DAY SIXTEEN// THE PERSON THAT’S NOT IN YOUR STATE
You’re the next closest thing to a biological dad to me. When my real dad was absent, you were the man I looked up to, who I loved like we were blood related, who would take me on adventures, everything a little girl wanted in a dad. It’s still the same though. No one could replace you in my heart. You will always be my dad. My favorite part of the summer is when I go to San Diego to visit you. I dread the minute I have to say goodbye to you. You’ve always been one of my sweetest hellos and my hardest goodbyes. I think about you constantly and send good thoughts your way. I always think about how you’re the sweetest guy in the whole world, and you are the most caring in the whole world. I’m excited that you have found someone to share your life with, and you’re expecting a new life in October. I wish I would be here to see him. You’re going to be the perfect dad to that little one, just like you were/are with me and Kasi. I love you.
DAY FOURTEEN// SOMEONE YOU’VE DRIFTED AWAY FROM
DAY FIFTEEN// THE PERSON YOU MISS THE MOST
Jenna, Jenna loo, Jan, Jenner, Jen Jen. The last couple times we have hung out have been so refreshing. Honestly, the first time we hung out this summer (when we went to the park) I was really nervous. I didn’t know how it would be, if it would be awkward, if we wouldn’t have anything to talk about or if it had just been too long and we wouldn’t be able to rekidle our friendship. To my surprise, though, it was exactly how it used to be. We reminisced of old times, we caught up, and we’re back to being the best of friends. I am so glad to say that no matter how long of a gap there is between seeing or talking to each other, the outcome is always the same: we’re best friends, no matter what, through everything, we will always think of each other as the person who we can always go to. It took far too long this summer to start hanging out again. It really sucks that we will have to put everything on pause, but like I said earlier.. no matter the time gap, we’re best friends. I know you’re going through a rollercoaster of emotions right now, especially because you start school again next week.
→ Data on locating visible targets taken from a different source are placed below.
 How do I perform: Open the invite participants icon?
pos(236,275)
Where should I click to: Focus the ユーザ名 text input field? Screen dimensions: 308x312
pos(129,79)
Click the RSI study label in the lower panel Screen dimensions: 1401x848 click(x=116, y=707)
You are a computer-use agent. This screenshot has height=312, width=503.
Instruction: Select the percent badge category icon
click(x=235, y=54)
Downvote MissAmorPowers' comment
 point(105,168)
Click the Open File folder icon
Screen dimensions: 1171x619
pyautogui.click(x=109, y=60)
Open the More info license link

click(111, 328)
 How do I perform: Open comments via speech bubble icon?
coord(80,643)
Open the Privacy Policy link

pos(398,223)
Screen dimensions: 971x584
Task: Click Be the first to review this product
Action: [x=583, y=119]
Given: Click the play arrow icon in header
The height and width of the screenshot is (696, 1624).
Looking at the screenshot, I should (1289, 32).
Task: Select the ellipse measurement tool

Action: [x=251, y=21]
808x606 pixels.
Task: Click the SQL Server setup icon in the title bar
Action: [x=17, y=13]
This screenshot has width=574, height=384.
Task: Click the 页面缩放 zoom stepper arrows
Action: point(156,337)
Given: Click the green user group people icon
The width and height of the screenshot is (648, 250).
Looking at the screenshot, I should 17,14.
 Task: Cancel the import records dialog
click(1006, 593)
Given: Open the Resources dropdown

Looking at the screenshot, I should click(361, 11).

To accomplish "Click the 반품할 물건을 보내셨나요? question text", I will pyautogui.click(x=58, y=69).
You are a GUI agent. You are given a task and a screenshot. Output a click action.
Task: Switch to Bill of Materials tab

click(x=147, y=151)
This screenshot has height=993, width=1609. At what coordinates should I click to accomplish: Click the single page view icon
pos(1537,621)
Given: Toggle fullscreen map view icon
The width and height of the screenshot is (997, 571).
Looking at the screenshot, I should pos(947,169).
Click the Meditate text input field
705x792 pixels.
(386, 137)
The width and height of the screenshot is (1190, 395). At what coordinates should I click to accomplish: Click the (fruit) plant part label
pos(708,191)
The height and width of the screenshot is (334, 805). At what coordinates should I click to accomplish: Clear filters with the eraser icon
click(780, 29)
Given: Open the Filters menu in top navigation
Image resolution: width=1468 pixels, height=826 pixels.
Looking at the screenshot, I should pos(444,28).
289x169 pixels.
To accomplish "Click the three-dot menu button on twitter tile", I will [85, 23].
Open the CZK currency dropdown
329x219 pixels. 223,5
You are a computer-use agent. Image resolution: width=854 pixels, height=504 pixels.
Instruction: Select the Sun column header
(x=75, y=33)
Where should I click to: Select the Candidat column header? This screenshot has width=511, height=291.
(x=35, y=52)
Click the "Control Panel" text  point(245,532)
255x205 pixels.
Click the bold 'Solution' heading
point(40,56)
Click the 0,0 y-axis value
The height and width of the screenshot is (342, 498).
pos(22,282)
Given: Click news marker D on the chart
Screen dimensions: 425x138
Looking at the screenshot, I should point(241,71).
But Jenna, you are going to fly right through it. You’ll make great friends and you’ll be so excited to make it through. I’m glad I’ll be home to see you graduate. I hope you know I love you and I will always be here if you need anything. Forever.
DAY TEN// SOMEONE YOU DON’T TALK TO AS MUCH AS YOU’D LIKE TO.
I hate that we don’t talk on a daily basis like we used to. After Emma left is just seems like we totally drifted apart. Some of it is also because my priorities changed and I put others in front of you. I am so incredibly sorry I did that.. you mean the world to me and I regret not hanging out with you more. Just know that I will always have a special place for you in my heart and you will always be one of my best friends. I miss you.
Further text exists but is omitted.